**Task objective**
Whatever lies between the line that holds "Open pull request #2621" and the final line of the records below, both included, should be repeated exactly; leave out the pictures and add nothing.

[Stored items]

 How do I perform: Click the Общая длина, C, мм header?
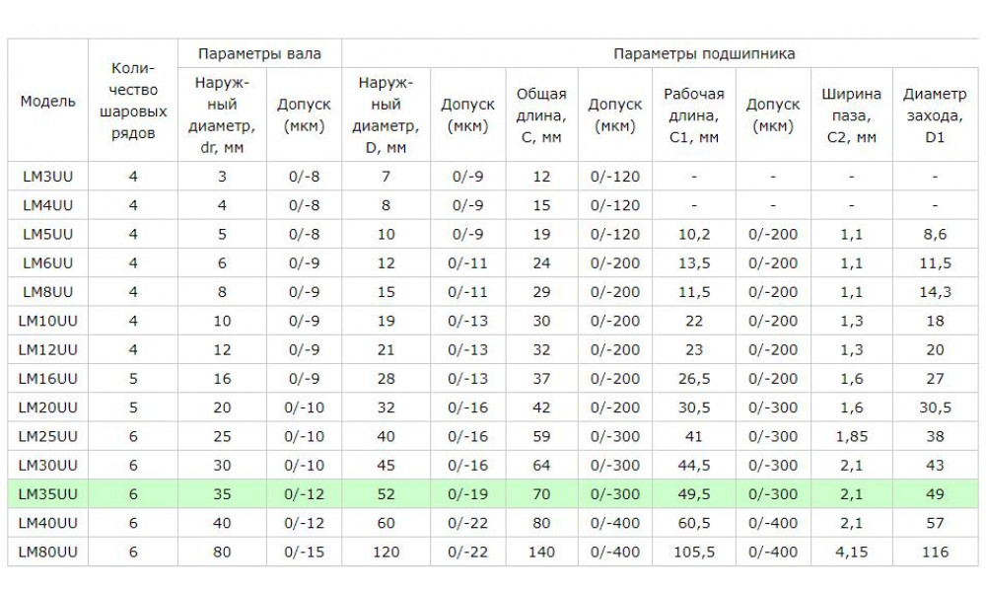(541, 115)
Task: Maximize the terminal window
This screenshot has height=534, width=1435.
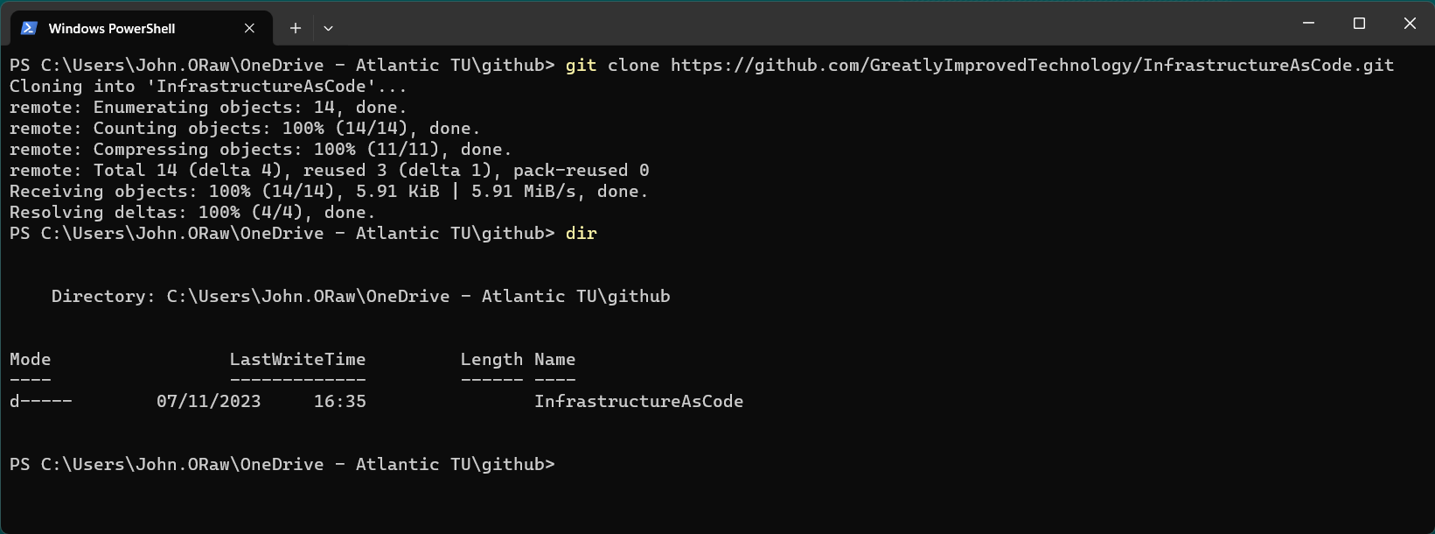Action: (1359, 24)
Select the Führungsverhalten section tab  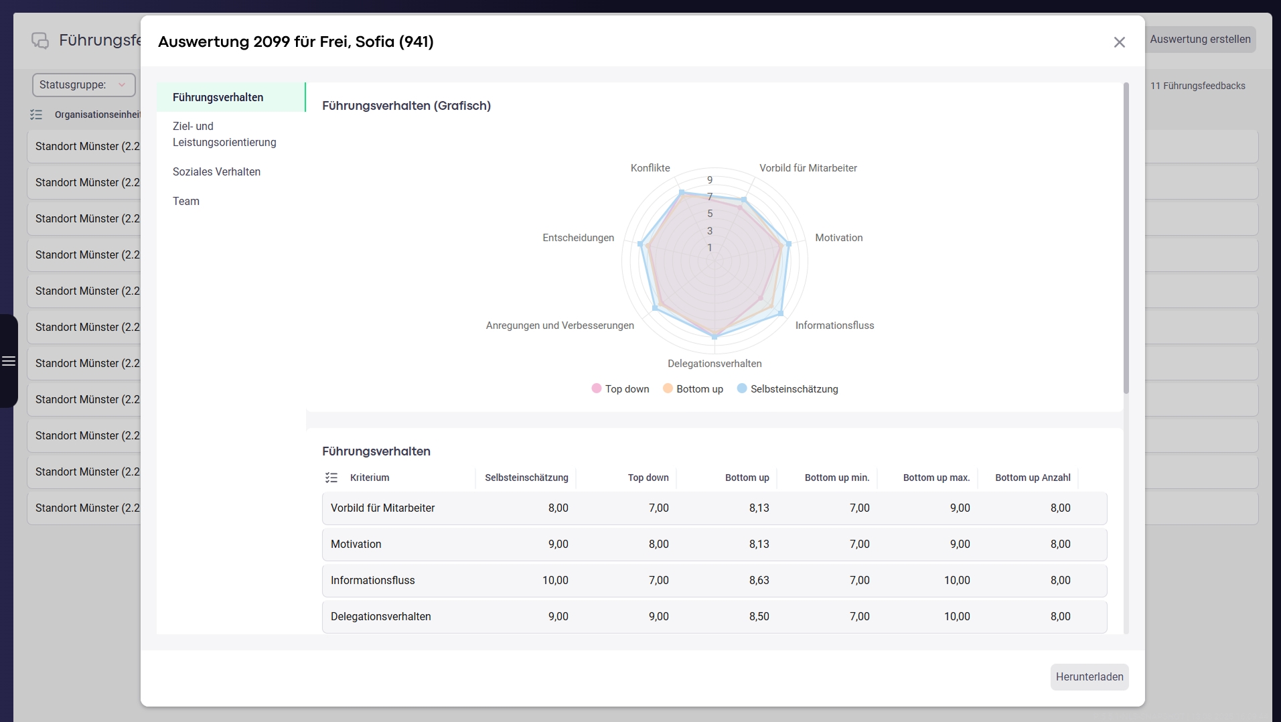coord(218,97)
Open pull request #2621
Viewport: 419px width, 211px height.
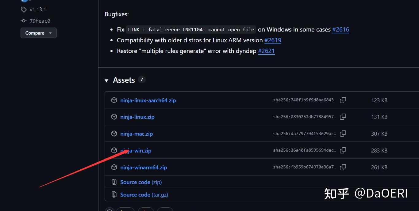click(266, 51)
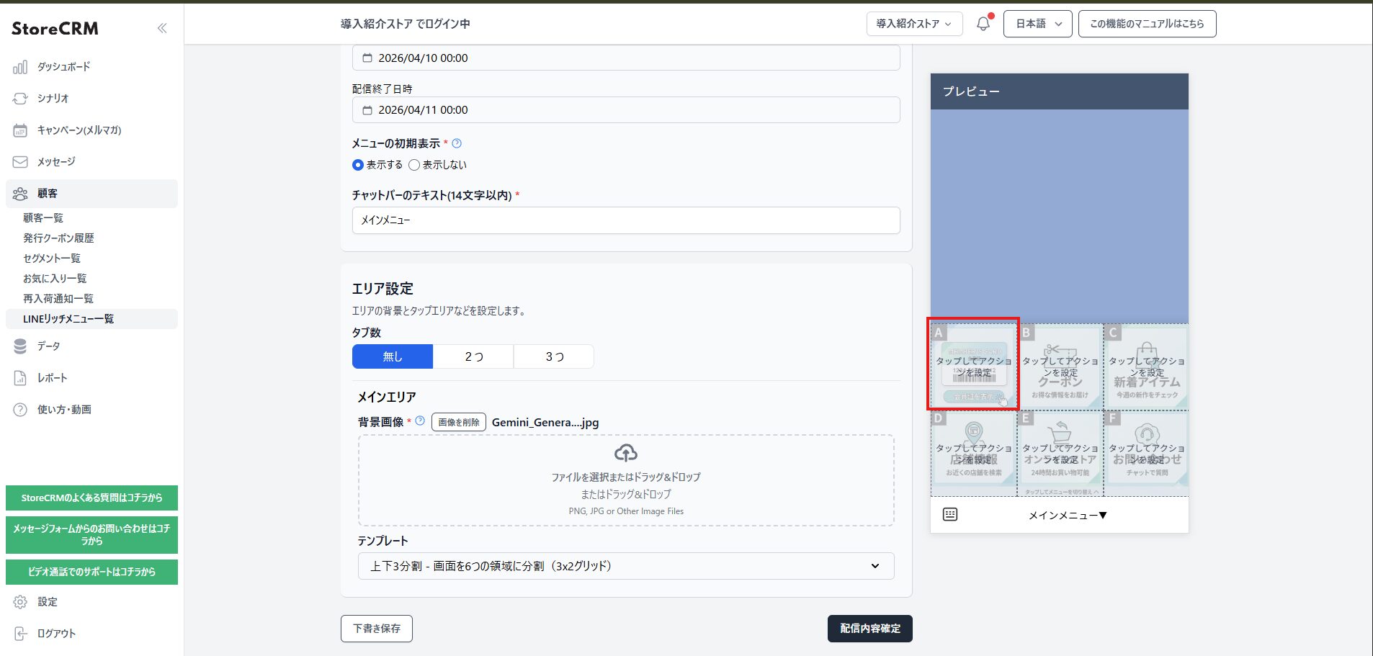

**Solution to the exercise**
Open pull request #2621
Viewport: 419px width, 211px height.
click(266, 51)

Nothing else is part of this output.